警察に拘束された理由
【42日目3】 アメリカ・ニューヨーク州
10月下旬のニューヨークの夜は、少し肌寒い。
疲れ果てた体を休めるには堅すぎ、冷たすぎるスチール製の机の上で、胎児のように丸まっていたが、外気と机に体温が奪われてゆく・・・。
横になって20~30分が過ぎた頃だろうか、電話口に呼ばれた。
どうやらずっと電話を掛け続けてくれていたようで、ついに通訳が見つかったらしい。
受話器を取ると、見知らぬ日本人男性が話し掛けてきた。
男「あなた、そんなところで何してるんですか?」
私「いや、それがよくわからないんですけど、ホテルを探してたらここに連れて来られて・・・」
男「今いる場所がどんなところだかわかってますか?」
私「いえ、まったく」
男「スラム街のド真ん中ですよ」
私「・・・・(絶句)」
男「警察としては、こんな夜中に独り歩きさせるのは危険だから保護したんだそうですよ」
私「ああ・・・」
ようやく自分が置かれた状況を把握することができた。
電話が終わり、また机の上かと思いきや、日本語の話せる人がいるところに連れて行くとのことで、今度はパトカーに乗れと言う。
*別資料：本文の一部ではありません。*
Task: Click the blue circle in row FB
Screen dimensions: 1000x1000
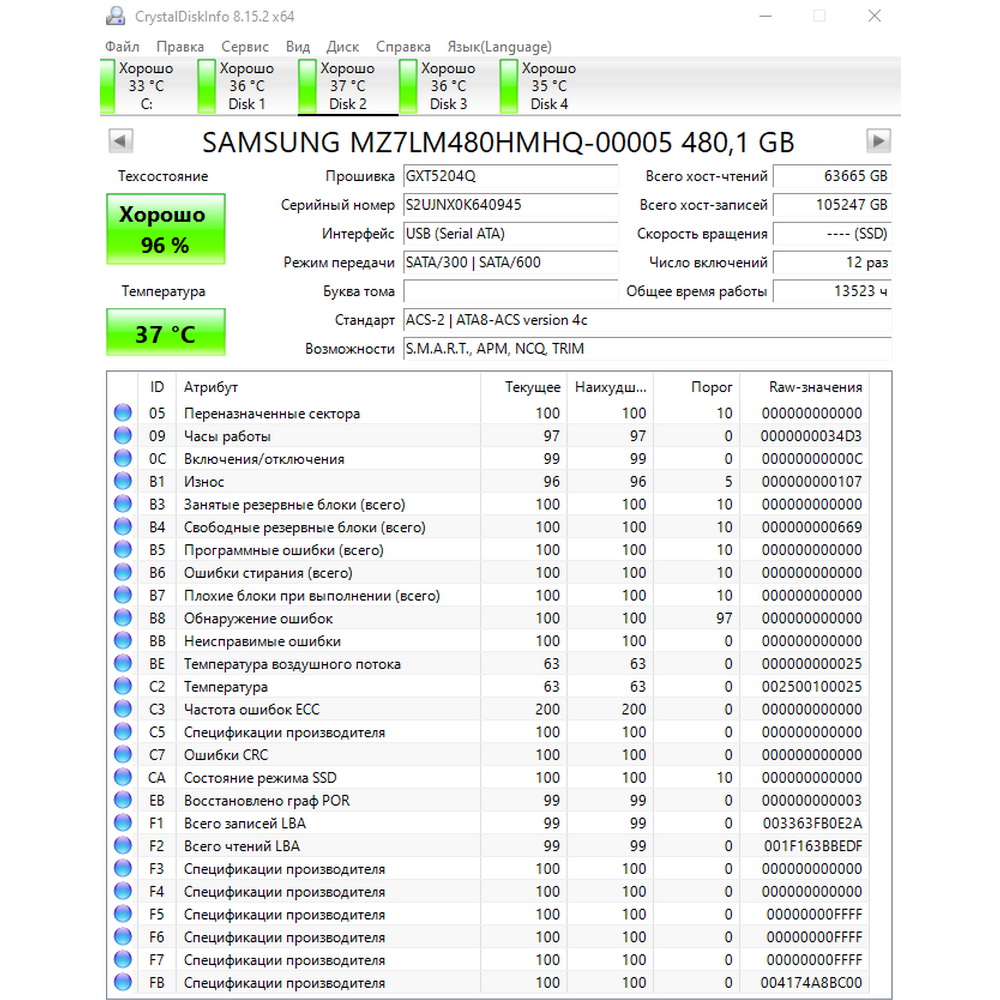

すでに深夜なのだが・・・。
パトカーの後部座席に乗り込むと、隣には先客がいた。7~8歳くらいの黒人の少年だ。
白人の警察官に黒人の少年、そして黄色人種の私が一台の車に乗り合わせている。
不思議な光景に思えるが、“人種のるつぼ”であるこの街では、それも珍しいことではないのかもしれない。